## [Records provided]
= = = = =

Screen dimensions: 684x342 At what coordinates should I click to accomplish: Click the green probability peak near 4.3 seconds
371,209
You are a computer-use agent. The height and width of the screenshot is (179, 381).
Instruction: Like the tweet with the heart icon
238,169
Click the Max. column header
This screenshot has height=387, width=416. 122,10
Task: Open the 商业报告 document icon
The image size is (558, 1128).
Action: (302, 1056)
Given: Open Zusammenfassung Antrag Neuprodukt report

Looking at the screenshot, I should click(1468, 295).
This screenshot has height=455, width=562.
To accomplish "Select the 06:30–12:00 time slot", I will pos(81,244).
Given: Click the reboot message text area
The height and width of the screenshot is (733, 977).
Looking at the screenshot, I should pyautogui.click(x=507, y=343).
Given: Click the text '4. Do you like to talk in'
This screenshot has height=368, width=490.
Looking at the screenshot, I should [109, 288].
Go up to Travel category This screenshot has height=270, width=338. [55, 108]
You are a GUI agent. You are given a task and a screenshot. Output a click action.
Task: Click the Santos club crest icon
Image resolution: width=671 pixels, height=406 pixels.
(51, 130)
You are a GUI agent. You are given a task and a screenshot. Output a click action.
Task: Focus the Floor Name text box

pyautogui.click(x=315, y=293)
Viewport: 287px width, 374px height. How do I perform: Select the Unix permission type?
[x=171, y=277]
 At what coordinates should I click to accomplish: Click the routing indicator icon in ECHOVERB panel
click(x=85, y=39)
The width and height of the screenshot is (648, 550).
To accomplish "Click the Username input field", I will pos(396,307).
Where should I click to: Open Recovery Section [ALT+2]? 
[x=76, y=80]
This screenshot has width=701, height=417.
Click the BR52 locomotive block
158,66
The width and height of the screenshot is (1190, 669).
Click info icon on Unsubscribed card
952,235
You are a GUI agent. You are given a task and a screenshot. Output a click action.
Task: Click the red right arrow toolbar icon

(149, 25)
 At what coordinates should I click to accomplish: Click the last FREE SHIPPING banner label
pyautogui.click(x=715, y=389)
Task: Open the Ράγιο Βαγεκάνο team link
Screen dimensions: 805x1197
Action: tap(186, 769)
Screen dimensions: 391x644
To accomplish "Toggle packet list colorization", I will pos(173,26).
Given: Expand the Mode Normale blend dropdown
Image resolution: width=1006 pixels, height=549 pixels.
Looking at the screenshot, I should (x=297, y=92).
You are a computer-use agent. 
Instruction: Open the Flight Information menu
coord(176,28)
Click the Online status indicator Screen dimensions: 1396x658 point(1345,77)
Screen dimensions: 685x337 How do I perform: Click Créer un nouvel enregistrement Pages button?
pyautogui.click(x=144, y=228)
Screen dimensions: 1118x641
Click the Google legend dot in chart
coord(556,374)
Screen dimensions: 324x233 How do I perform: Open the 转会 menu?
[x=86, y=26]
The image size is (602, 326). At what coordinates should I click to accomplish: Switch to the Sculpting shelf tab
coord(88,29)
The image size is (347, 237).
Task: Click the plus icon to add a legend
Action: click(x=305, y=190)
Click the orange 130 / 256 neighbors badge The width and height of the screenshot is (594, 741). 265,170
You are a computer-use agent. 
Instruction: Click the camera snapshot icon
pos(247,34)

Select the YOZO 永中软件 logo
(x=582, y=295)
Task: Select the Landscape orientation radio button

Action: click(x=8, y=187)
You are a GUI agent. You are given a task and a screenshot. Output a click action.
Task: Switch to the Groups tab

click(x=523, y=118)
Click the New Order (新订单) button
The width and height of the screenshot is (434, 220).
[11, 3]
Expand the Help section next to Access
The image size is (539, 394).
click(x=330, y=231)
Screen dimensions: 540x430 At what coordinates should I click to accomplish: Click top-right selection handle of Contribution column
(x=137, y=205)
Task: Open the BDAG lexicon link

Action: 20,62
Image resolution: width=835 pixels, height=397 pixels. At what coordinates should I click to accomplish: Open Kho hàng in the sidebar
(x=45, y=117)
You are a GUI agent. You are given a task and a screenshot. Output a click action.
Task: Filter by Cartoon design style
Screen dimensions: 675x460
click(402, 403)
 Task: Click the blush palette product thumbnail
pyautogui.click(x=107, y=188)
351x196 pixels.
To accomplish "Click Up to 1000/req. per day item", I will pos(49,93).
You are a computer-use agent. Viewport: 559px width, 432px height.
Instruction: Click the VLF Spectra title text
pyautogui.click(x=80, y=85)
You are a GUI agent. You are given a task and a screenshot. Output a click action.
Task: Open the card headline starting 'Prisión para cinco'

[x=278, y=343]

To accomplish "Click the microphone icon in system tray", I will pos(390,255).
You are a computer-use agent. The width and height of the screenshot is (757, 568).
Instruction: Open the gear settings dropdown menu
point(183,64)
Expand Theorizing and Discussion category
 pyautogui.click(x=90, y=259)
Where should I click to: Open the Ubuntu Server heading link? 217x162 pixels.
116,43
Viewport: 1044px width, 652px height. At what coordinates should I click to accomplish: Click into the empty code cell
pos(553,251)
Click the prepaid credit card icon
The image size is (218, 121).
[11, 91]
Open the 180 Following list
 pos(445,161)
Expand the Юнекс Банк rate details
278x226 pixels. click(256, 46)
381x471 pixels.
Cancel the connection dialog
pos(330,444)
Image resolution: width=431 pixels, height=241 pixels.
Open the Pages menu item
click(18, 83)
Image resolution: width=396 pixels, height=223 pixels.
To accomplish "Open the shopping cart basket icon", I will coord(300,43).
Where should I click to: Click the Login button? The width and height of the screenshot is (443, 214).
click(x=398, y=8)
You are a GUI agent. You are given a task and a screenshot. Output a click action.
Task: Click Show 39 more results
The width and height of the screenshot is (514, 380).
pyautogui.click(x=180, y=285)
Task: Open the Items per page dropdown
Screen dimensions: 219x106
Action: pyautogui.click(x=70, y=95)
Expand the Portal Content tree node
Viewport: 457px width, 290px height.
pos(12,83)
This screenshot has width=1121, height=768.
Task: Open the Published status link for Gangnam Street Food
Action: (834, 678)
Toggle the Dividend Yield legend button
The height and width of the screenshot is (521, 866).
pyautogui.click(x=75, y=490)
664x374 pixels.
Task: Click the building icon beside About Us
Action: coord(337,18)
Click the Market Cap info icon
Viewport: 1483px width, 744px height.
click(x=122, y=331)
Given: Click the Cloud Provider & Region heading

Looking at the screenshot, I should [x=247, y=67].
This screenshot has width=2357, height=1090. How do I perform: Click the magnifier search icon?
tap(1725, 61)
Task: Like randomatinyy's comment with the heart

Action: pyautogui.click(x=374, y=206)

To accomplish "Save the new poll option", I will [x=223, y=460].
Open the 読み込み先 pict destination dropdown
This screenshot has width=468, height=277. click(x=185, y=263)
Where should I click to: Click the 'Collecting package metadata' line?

= = = = =

## [Prompt]
Please copy all of the data above exactly.

## [Solution]
Screen dimensions: 684x342 At what coordinates should I click to accomplish: Click the green probability peak near 4.3 seconds
371,209
You are a computer-use agent. The height and width of the screenshot is (179, 381).
Instruction: Like the tweet with the heart icon
238,169
Click the Max. column header
This screenshot has height=387, width=416. 122,10
Task: Open the 商业报告 document icon
The image size is (558, 1128).
Action: (302, 1056)
Given: Open Zusammenfassung Antrag Neuprodukt report

Looking at the screenshot, I should click(1468, 295).
This screenshot has height=455, width=562.
To accomplish "Select the 06:30–12:00 time slot", I will pos(81,244).
Given: Click the reboot message text area
The height and width of the screenshot is (733, 977).
Looking at the screenshot, I should pyautogui.click(x=507, y=343).
Given: Click the text '4. Do you like to talk in'
This screenshot has height=368, width=490.
Looking at the screenshot, I should [109, 288].
Go up to Travel category This screenshot has height=270, width=338. [55, 108]
You are a GUI agent. You are given a task and a screenshot. Output a click action.
Task: Click the Santos club crest icon
Image resolution: width=671 pixels, height=406 pixels.
(51, 130)
You are a GUI agent. You are given a task and a screenshot. Output a click action.
Task: Focus the Floor Name text box

pyautogui.click(x=315, y=293)
Viewport: 287px width, 374px height. How do I perform: Select the Unix permission type?
[x=171, y=277]
 At what coordinates should I click to accomplish: Click the routing indicator icon in ECHOVERB panel
click(x=85, y=39)
The width and height of the screenshot is (648, 550).
To accomplish "Click the Username input field", I will pos(396,307).
Where should I click to: Open Recovery Section [ALT+2]? 
[x=76, y=80]
This screenshot has width=701, height=417.
Click the BR52 locomotive block
158,66
The width and height of the screenshot is (1190, 669).
Click info icon on Unsubscribed card
952,235
You are a GUI agent. You are given a task and a screenshot. Output a click action.
Task: Click the red right arrow toolbar icon

(149, 25)
 At what coordinates should I click to accomplish: Click the last FREE SHIPPING banner label
pyautogui.click(x=715, y=389)
Task: Open the Ράγιο Βαγεκάνο team link
Screen dimensions: 805x1197
Action: tap(186, 769)
Screen dimensions: 391x644
To accomplish "Toggle packet list colorization", I will pos(173,26).
Given: Expand the Mode Normale blend dropdown
Image resolution: width=1006 pixels, height=549 pixels.
Looking at the screenshot, I should (x=297, y=92).
You are a computer-use agent. 
Instruction: Open the Flight Information menu
coord(176,28)
Click the Online status indicator Screen dimensions: 1396x658 point(1345,77)
Screen dimensions: 685x337 How do I perform: Click Créer un nouvel enregistrement Pages button?
pyautogui.click(x=144, y=228)
Screen dimensions: 1118x641
Click the Google legend dot in chart
coord(556,374)
Screen dimensions: 324x233 How do I perform: Open the 转会 menu?
[x=86, y=26]
The image size is (602, 326). At what coordinates should I click to accomplish: Switch to the Sculpting shelf tab
coord(88,29)
The image size is (347, 237).
Task: Click the plus icon to add a legend
Action: click(x=305, y=190)
Click the orange 130 / 256 neighbors badge The width and height of the screenshot is (594, 741). 265,170
You are a computer-use agent. 
Instruction: Click the camera snapshot icon
pos(247,34)

Select the YOZO 永中软件 logo
(x=582, y=295)
Task: Select the Landscape orientation radio button

Action: click(x=8, y=187)
You are a GUI agent. You are given a task and a screenshot. Output a click action.
Task: Switch to the Groups tab

click(x=523, y=118)
Click the New Order (新订单) button
The width and height of the screenshot is (434, 220).
[11, 3]
Expand the Help section next to Access
The image size is (539, 394).
click(x=330, y=231)
Screen dimensions: 540x430 At what coordinates should I click to accomplish: Click top-right selection handle of Contribution column
(x=137, y=205)
Task: Open the BDAG lexicon link

Action: 20,62
Image resolution: width=835 pixels, height=397 pixels. At what coordinates should I click to accomplish: Open Kho hàng in the sidebar
(x=45, y=117)
You are a GUI agent. You are given a task and a screenshot. Output a click action.
Task: Filter by Cartoon design style
Screen dimensions: 675x460
click(402, 403)
 Task: Click the blush palette product thumbnail
pyautogui.click(x=107, y=188)
351x196 pixels.
To accomplish "Click Up to 1000/req. per day item", I will pos(49,93).
You are a computer-use agent. Viewport: 559px width, 432px height.
Instruction: Click the VLF Spectra title text
pyautogui.click(x=80, y=85)
You are a GUI agent. You are given a task and a screenshot. Output a click action.
Task: Open the card headline starting 'Prisión para cinco'

[x=278, y=343]

To accomplish "Click the microphone icon in system tray", I will pos(390,255).
You are a computer-use agent. The width and height of the screenshot is (757, 568).
Instruction: Open the gear settings dropdown menu
point(183,64)
Expand Theorizing and Discussion category
 pyautogui.click(x=90, y=259)
Where should I click to: Open the Ubuntu Server heading link? 217x162 pixels.
116,43
Viewport: 1044px width, 652px height. At what coordinates should I click to accomplish: Click into the empty code cell
pos(553,251)
Click the prepaid credit card icon
The image size is (218, 121).
[11, 91]
Open the 180 Following list
 pos(445,161)
Expand the Юнекс Банк rate details
278x226 pixels. click(256, 46)
381x471 pixels.
Cancel the connection dialog
pos(330,444)
Image resolution: width=431 pixels, height=241 pixels.
Open the Pages menu item
click(18, 83)
Image resolution: width=396 pixels, height=223 pixels.
To accomplish "Open the shopping cart basket icon", I will coord(300,43).
Where should I click to: Click the Login button? The width and height of the screenshot is (443, 214).
click(x=398, y=8)
You are a GUI agent. You are given a task and a screenshot. Output a click action.
Task: Click Show 39 more results
The width and height of the screenshot is (514, 380).
pyautogui.click(x=180, y=285)
Task: Open the Items per page dropdown
Screen dimensions: 219x106
Action: pyautogui.click(x=70, y=95)
Expand the Portal Content tree node
Viewport: 457px width, 290px height.
pos(12,83)
This screenshot has width=1121, height=768.
Task: Open the Published status link for Gangnam Street Food
Action: (834, 678)
Toggle the Dividend Yield legend button
The height and width of the screenshot is (521, 866).
pyautogui.click(x=75, y=490)
664x374 pixels.
Task: Click the building icon beside About Us
Action: coord(337,18)
Click the Market Cap info icon
Viewport: 1483px width, 744px height.
click(x=122, y=331)
Given: Click the Cloud Provider & Region heading

Looking at the screenshot, I should [x=247, y=67].
This screenshot has width=2357, height=1090. How do I perform: Click the magnifier search icon?
tap(1725, 61)
Task: Like randomatinyy's comment with the heart

Action: pyautogui.click(x=374, y=206)

To accomplish "Save the new poll option", I will [x=223, y=460].
Open the 読み込み先 pict destination dropdown
This screenshot has width=468, height=277. click(x=185, y=263)
Where should I click to: Click the 'Collecting package metadata' line?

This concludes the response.